For years, the voice Jenn Nourse once called “Ed” — the inner narrator of her teenage eating disorder — stayed quiet, hovering faintly in the background of her adult life. Then, unexpectedly, it came roaring back. This time, it wasn’t whispering. It was in control.
After decades of managing recovery, Nourse noticed the familiar urges intensifying soon after she began taking GLP-1 medications. “I’d flirted with symptoms on and off for years,” she explained. “But I didn’t experience a full relapse until I started the injections.”
Her story is becoming increasingly common as weight-loss drugs surge in popularity. Medications like Ozempic and Wegovy have transformed how millions approach obesity, diabetes, and metabolic health. Yet beneath the dramatic success stories, clinicians are seeing a troubling pattern: GLP-1 medications reignited eating disorders, and stopping the injections doesn’t always fix the problem.
A Quiet Recovery, Suddenly Disrupted
Nourse, now 50, first struggled with food restriction as a teenager after comments about her athletic body chipped away at her self-image. What began as subtle dieting escalated into laxatives, diet pills, and eventually hospitalization for anorexia. Over time, her disorder evolved into cycles of bingeing and purging — until adulthood, motherhood, and therapy pushed it into the background.

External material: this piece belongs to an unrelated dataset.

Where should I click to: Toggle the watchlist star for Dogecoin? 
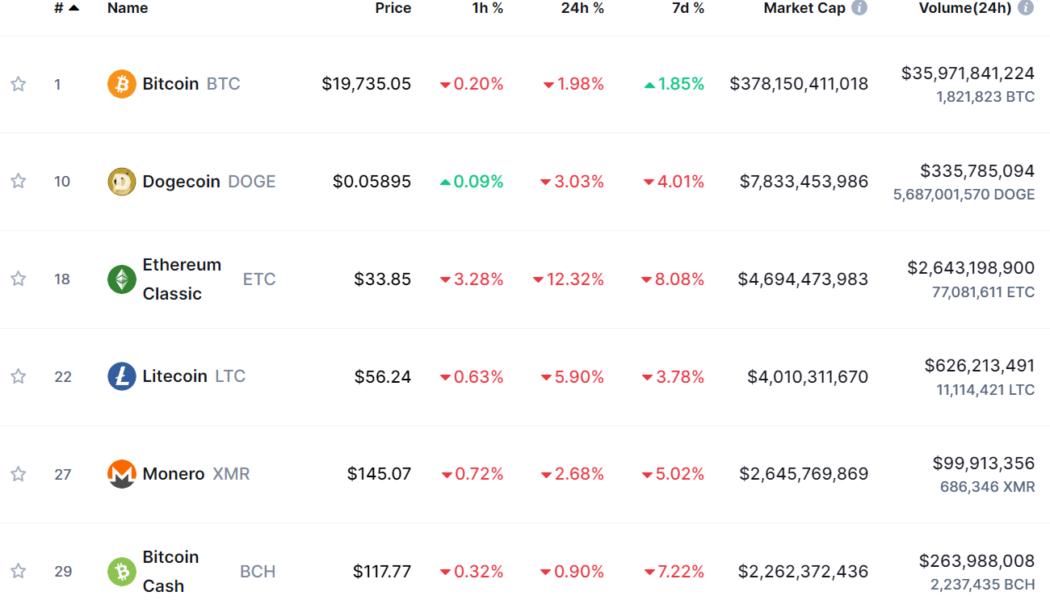pos(18,181)
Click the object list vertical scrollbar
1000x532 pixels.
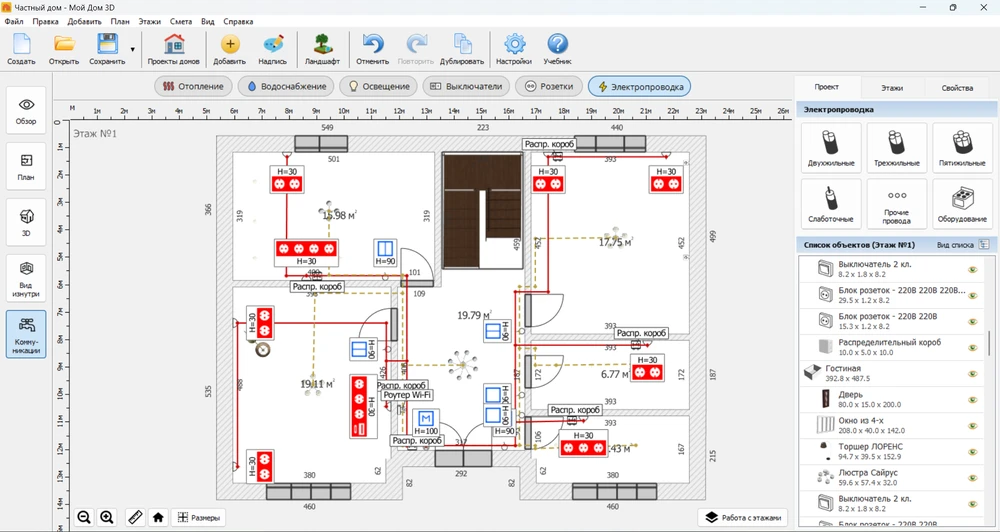coord(990,343)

That stability cracked in early 2024. Alarmed by weight gain, Nourse was referred to an obesity specialist who recommended semaglutide to address insulin resistance and fatty liver disease. She didn’t disclose her history of anorexia and bulimia — and within weeks, appetite suppression felt dangerously familiar.
“The food noise vanished,” she said. “I realized I could eat under 1,000 calories a day and feel fine. And Ed loved that.”

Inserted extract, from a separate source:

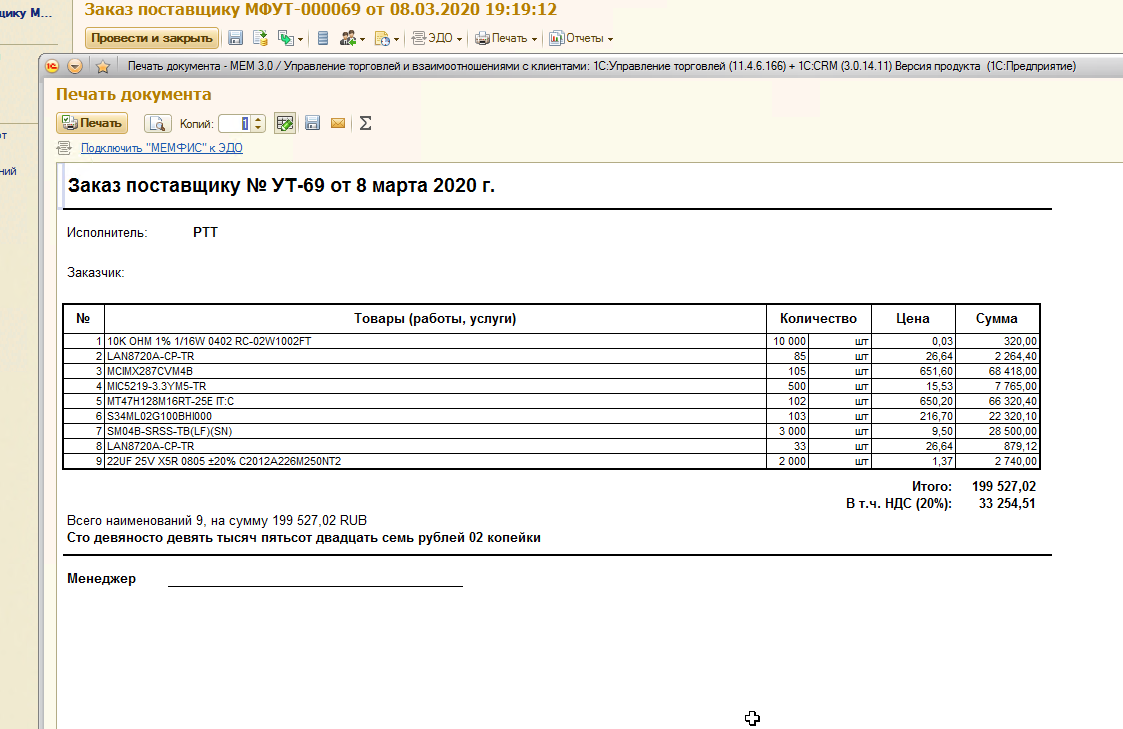Open the 1C main menu round arrow button
1123x729 pixels.
tap(75, 67)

What Doctors Are Seeing Nationwide
According to clinicians across the U.S., Nourse’s experience isn’t isolated. Providers report treating patients whose long-dormant eating disorders resurfaced on GLP-1 drugs — and others who developed new, intense struggles with food and body image.
“It’s not just people in acute illness,” said Dr. Brad Smith, chief medical officer at Emily Program. “We’re seeing relapses in people who functioned well for years. The impact can be profound.”
GLP-1 medications work by mimicking hormones that regulate appetite and digestion. Users feel fuller faster, eat less, and experience less intrusive thinking about food. For many, that’s life-changing. For others, especially those vulnerable to disordered eating, it can be destabilizing.
New Triggers, Old Patterns
Jo Clark-Smith, a 35-year-old data scientist from Virginia, hadn’t actively battled disordered eating since adolescence. Prescribed Wegovy to manage genetically high cholesterol, they weren’t screened for eating-disorder history before starting treatment.
“Before I even took my first dose, I was back in weight-loss forums, looking at thinspiration,” Clark-Smith said. “It felt like being 14 again.”
Although Clark-Smith stopped the medication after two months, the obsessive thoughts lingered — proof that simply discontinuing the drug doesn’t always restore mental balance.
Mental-health professionals say this lack of screening is a major gap. “With bariatric surgery, psychological evaluations are standard,” noted therapist Sarah Davis. “With GLP-1s, that safeguard often isn’t there.”
Drug labeling advises prescribers to ask about mental-health history, but implementation varies. A spokesperson for Novo Nordisk, which manufactures semaglutide, emphasized that patient safety remains a priority and that the drugs’ benefits are well-documented.

When Weight Loss Fuels the Illness
As Nourse lost weight, praise from others poured in — reinforcing the disorder’s grip. “Every compliment told Ed I needed to keep going,” she said.
Even after tapering off semaglutide with professional support, the eating disorder tightened its hold. Restriction escalated, bulimia returned, and daily life revolved around food — or avoiding it.
Dr. Thea Gallagher, a psychologist at NYU Langone, explains why this happens: “Eating disorders hijack mental space. Once those behaviors are reinforced, they don’t automatically disappear when the trigger is removed.”
Clinical psychologist Dr. Zoe Ross-Nash adds that GLP-1s can unintentionally reward disordered behaviors, making them harder to break even after stopping medication.
Awareness Matters More Than Ever
Eventually, Nourse entered an intensive outpatient treatment program. Recovery is ongoing, but she’s reclaiming control. “Ed isn’t driving anymore,” she said. “But people with a history of disordered eating need to be brutally honest before starting these drugs.”
As prescriptions continue to rise, experts stress that GLP-1s aren’t inherently good or bad — context is everything. Proper screening, transparency, and close monitoring can make the difference between healing and harm.
“These medications can be incredibly helpful,” Ross-Nash said. “But like any powerful tool, without safeguards, they can cause serious damage.”
For patients and doctors alike, the message is clear: weight loss should never come at the cost of mental health — and recovery, once disrupted, isn’t always easily restored.